DOCUMENT EXTRACT:
***

Abdal-Hakim Murad

 

Western Europe’s first custom-built college of traditional Islamic learning opens its doors to students on 20 October 2001. Built and administered by a dynamic group of Spanish Muslims, it represents a new type of initiative aimed at producing an indigenous leadership for Muslims in Europe and South America.

The madrasa is located in dramatic mountain terrain two hour’s drive north of the ancient Muslim capital of Granada. Dominated by the Azzagra (Al-Thaghra) Mountain, it symbolically straddles the medieval border between the Moorish Kingdom of Granada and Christian Castile. The local people whose hard work and vision have created the scheme are in many cases descendants of Spanish Muslims who endured centuries of oppression under the Inquisition, and declared their faith openly once more following the legalization of Islam in Spain in 1975.

The spiritual and scholarly guide of the community is Don Antonio Romero-Roman, also known as Abd al-Samad, who publicly ‘reverted’ to Islam shortly after the 1975 law was announced. A local landowner, and mayor of the nearby town of Puebla de Don Fadrique (anciently Al-Bayda’), he has the local connections, and the know-how, to bring to fruition the dream of returning Islamic scholarship to Spain after centuries of clandestine life.

***

STATED EXERCISE A:
Copy out every line of the data-collection entries below word for word, leaving the pictures out.
The entries that follow have no connection to the passage on the Spanish madrasa.

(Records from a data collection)
***

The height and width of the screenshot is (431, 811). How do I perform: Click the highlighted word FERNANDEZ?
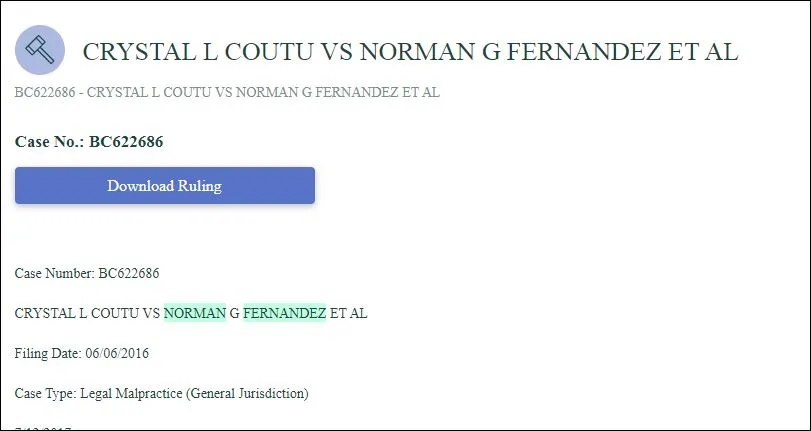coord(284,313)
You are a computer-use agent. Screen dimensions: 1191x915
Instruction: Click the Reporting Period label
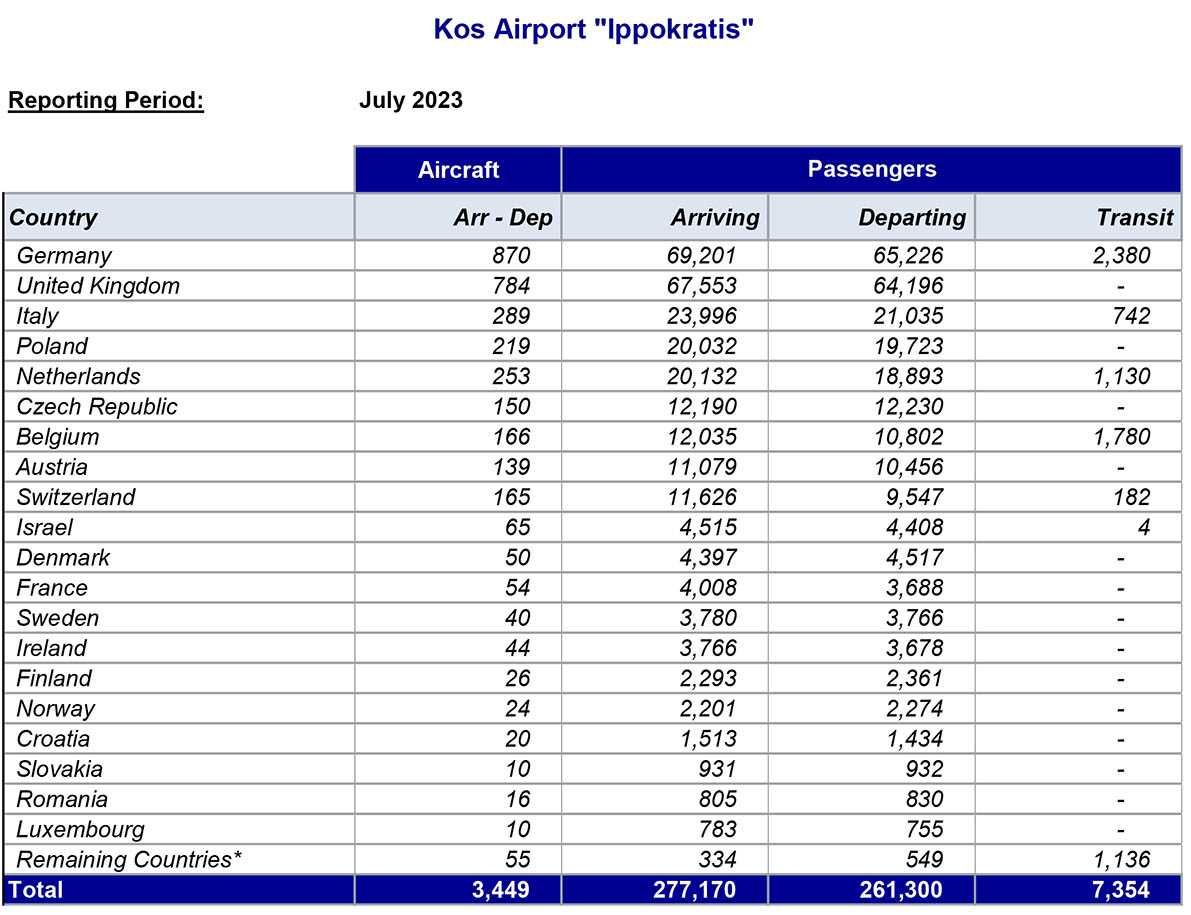pos(106,100)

***

STATED EXERCISE B:
Based on the passage on the Spanish madrasa, decide whether each statement is true: (i) the college opens to students on 20 October 2001; (ii) the madrasa lies south of Granada; (iii) Islam became legal in Spain in 1975. Answer yes or no for each, and quote the words from the passage that settle it.

EXERCISE RESPONSE A:
The height and width of the screenshot is (431, 811). How do I perform: Click the highlighted word FERNANDEZ?
coord(284,313)
You are a computer-use agent. Screen dimensions: 1191x915
Instruction: Click the Reporting Period label
pos(106,100)

EXERCISE RESPONSE B:
(i) Yes: "opens its doors to students on 20 October 2001"
(ii) No: "two hour’s drive north of the ancient Muslim capital of Granada"
(iii) Yes: "following the legalization of Islam in Spain in 1975"